Чеховский фестиваль пантомима
На Чеховском театральном фестивале показали спектакль из Белоруссии "Больше чем дождь" — пластические фантазии на тему чеховской "Чайки". МАРИНА Ъ-ШИМАДИНА так и не поняла, при чем тут Чехов.
На прошлых Чеховских фестивалях Антон Палыч был не гостем, а полноправным хозяином театрального праздника. В Москве насаждались густые "Вишневые сады" и слетались стаи "Чаек" со всех концов Европы. На нынешнем Чеховском, если не считать нескольких местных московских спектаклей, за свадебного генерала этого театрального смотра, чьи символические шляпа и пенсне красуются на фестивальной эмблеме, пришлось отвечать одному спектаклю из Белоруссии. Да и в том — ни одного чеховского слова. Впрочем, никаких других слов в нем тоже нет. "Больше чем дождь" — это пластические вариации на темы "Чайки". В анонсе спектакля говорится, что это сиквел знаменитой пьесы. Режиссер Павел Адамчиков решил представить, что было бы, если б Костя Треплев в финале не застрелился. Оказывается, было бы все то же самое: страдания, метания и сложные любовные тригонометрические фигуры. Семен любит Машу, Маша любит Костю, Костя — Нину, Нина — Борю, Боря вообще никого не любит, но волочится за Ириной. Все эти любовные параболы и гиперболы господин Адамчиков последовательно изложил в нехитрых танцевальных па, даже не претендующих на звание современной хореографии.
Сюжет этой молчаливой миниатюры построен на известной игре. В начале спектакля все герои сидят на стульях. После каждого страстного дуэта очередной объект любви выбрасывает один стул за сцену, и отвергнутый влюбленный с побитым видом покидает этот танцевальный ринг. А кто не уходит сам, как, например, пижон Тригорин, того с шумом спускают с воображаемой лестницы. В результате на сцене остается один бесстрастный и безымянный персонаж, наверное, Дорн или Сорин, и вся компания начинает охотиться за его стулом, пока и тот не разлетится в щепки.

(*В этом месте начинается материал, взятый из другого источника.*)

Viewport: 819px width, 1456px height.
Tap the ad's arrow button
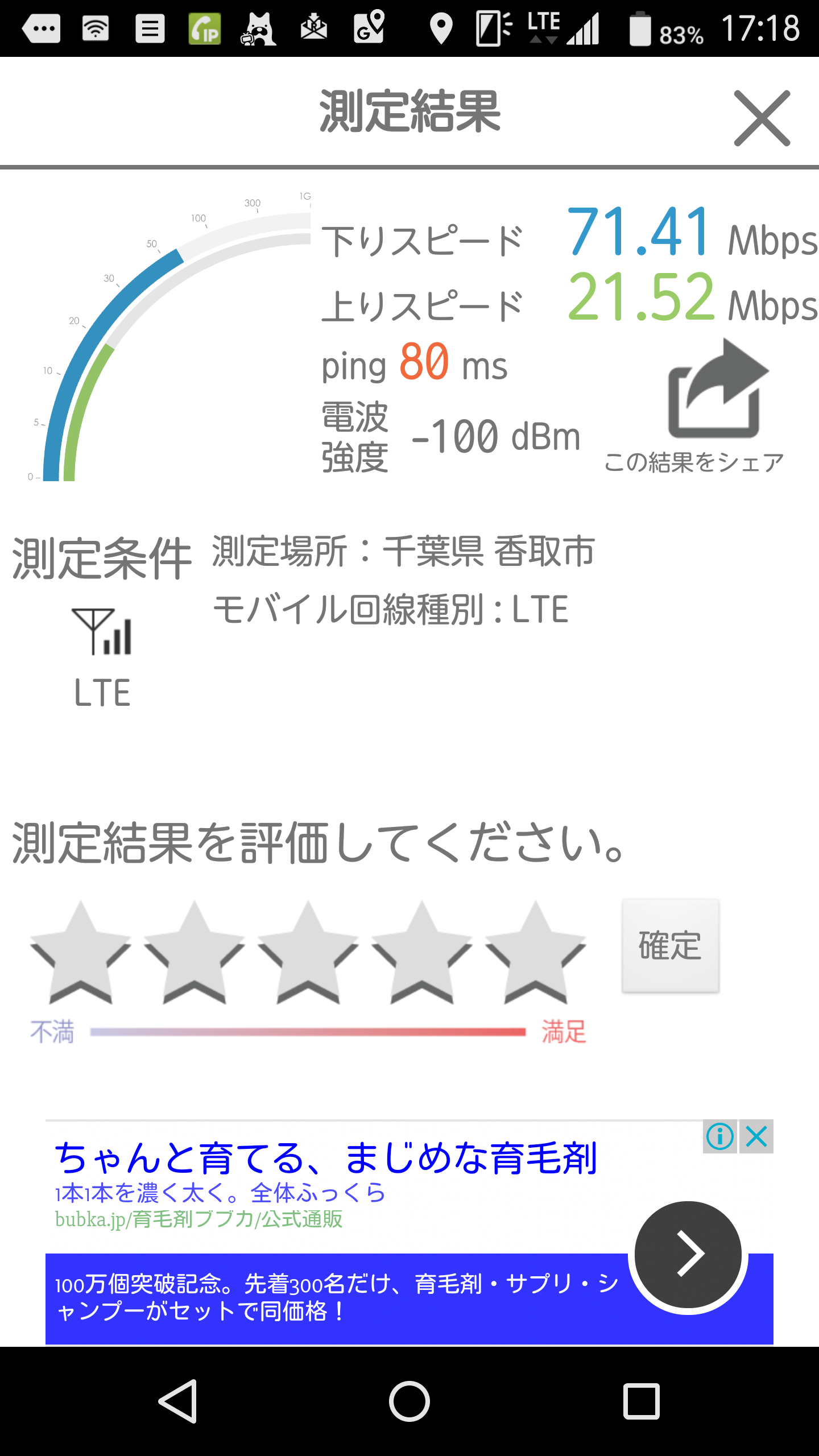[688, 1254]
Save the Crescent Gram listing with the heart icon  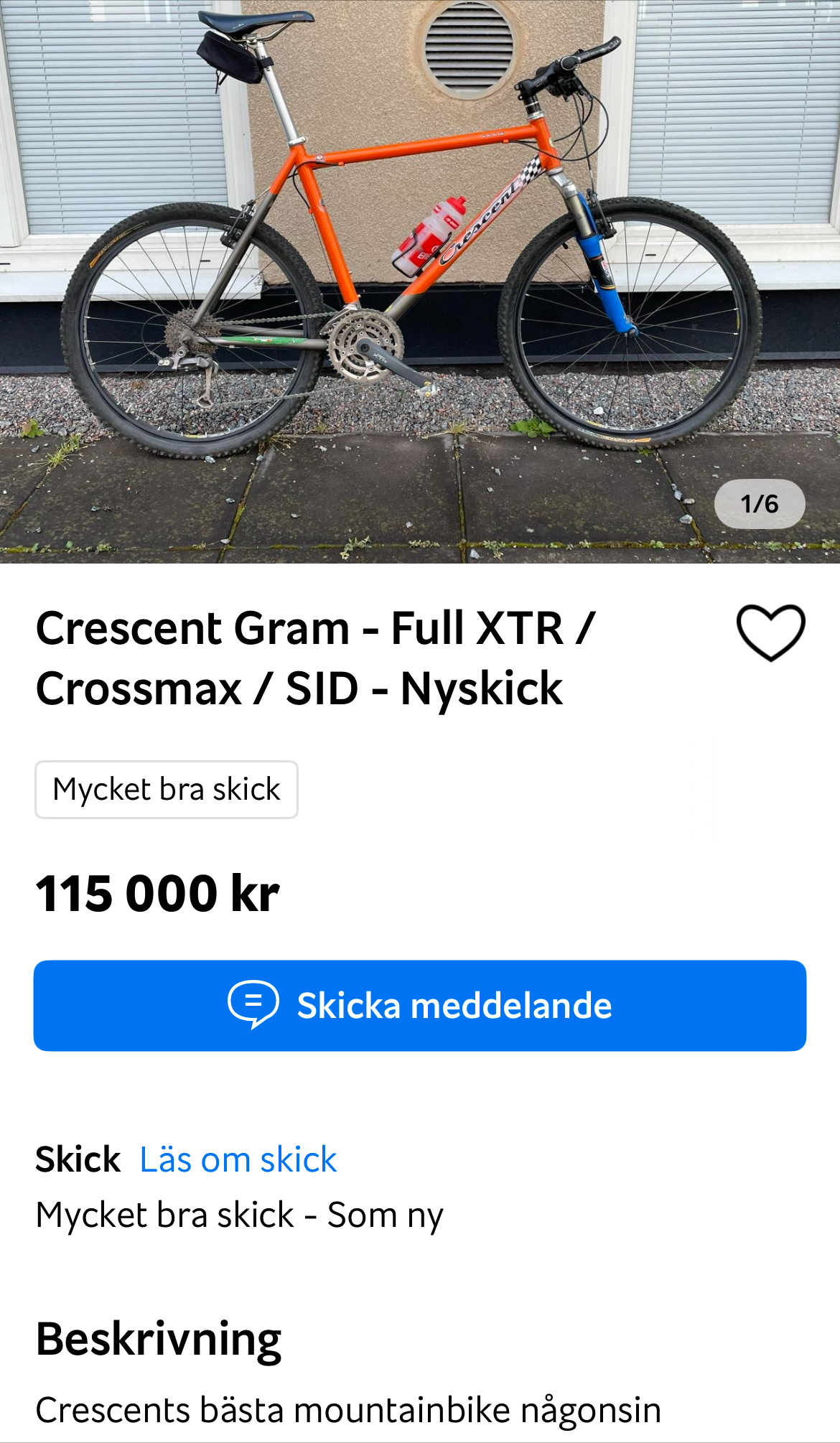click(770, 632)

Идея этого глубокомысленного этюда примерно такова: хватит париться, господа! Хватит судорожно хвататься друг за друга и делить кавалеров. Оставьте свои интеллигентские мучения, забейте на все, выкурите по сигаретке и айда под дождь. Тот самый, который больше чем дождь и льется из-под колосников задумчивой мелодией саксофона. Он очистит вас от всех ненужных мыслей, желаний и страданий, и будете вы чисты и безмятежны, как индусы на утренней молитве.

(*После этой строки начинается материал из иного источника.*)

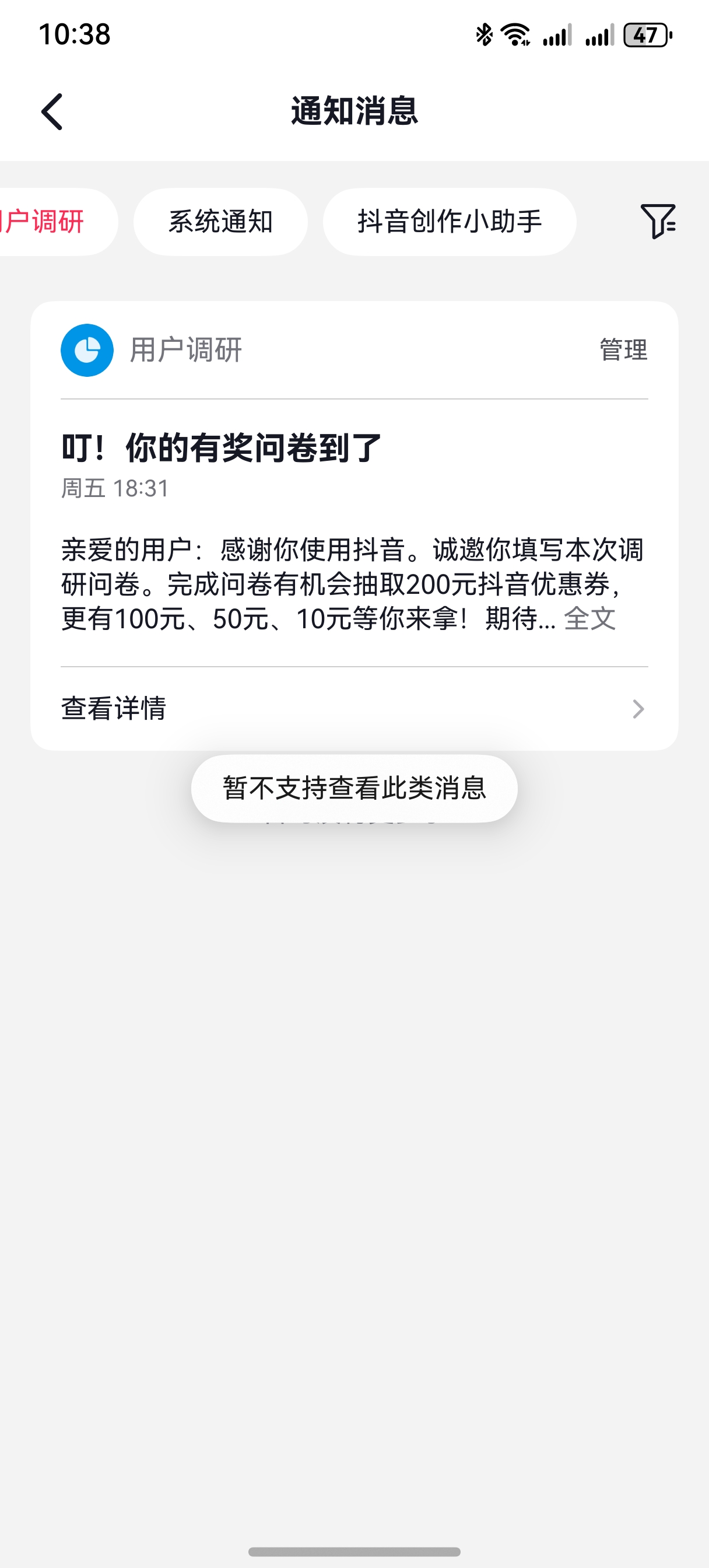Switch to 抖音创作小助手 chip

[x=449, y=222]
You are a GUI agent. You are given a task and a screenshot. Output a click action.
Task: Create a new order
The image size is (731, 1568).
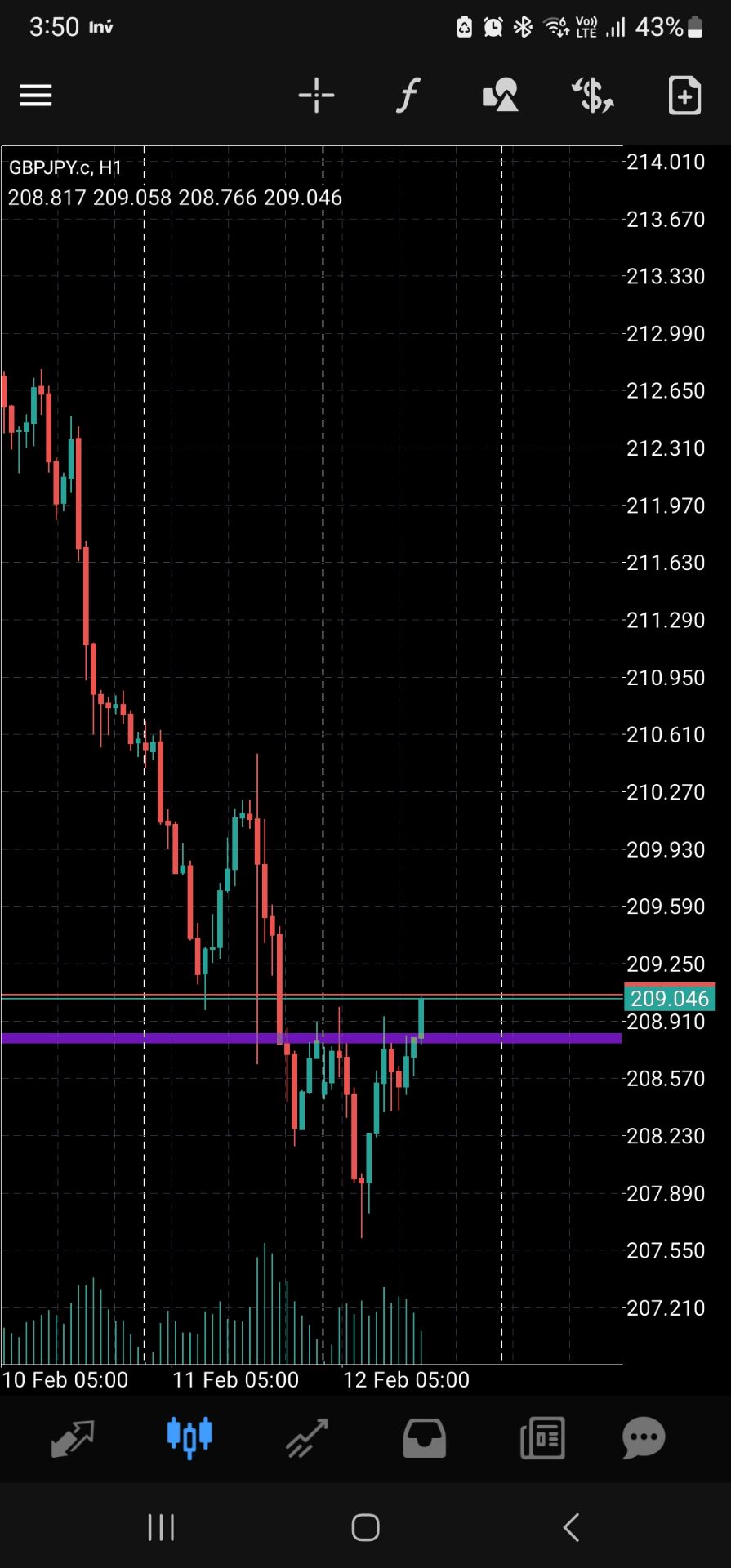point(684,96)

Актеры верят Павлу Адамчикову. Они страдают очень серьезно, танцуют страстно, а потом старательно изображают просветление. Сам режиссер, играющий Костю Треплева, как и полагается настоящему художнику, суров и сдержан в эмоциях. Зато он виртуозно владеет стулом, вертит его так и сяк за одну ножку и выделывает на нем разные акробатические трюки. Вероятно, демонстрируя таким образом высокое писательское мастерство и вместе с тем беспокойную душу своего героя.
Вся эта художественная самодеятельность эпохи детей цветов, конечно, очаровательна. Но непонятно, какое отношение она имеет к Чехову и к международному Чеховскому фестивалю.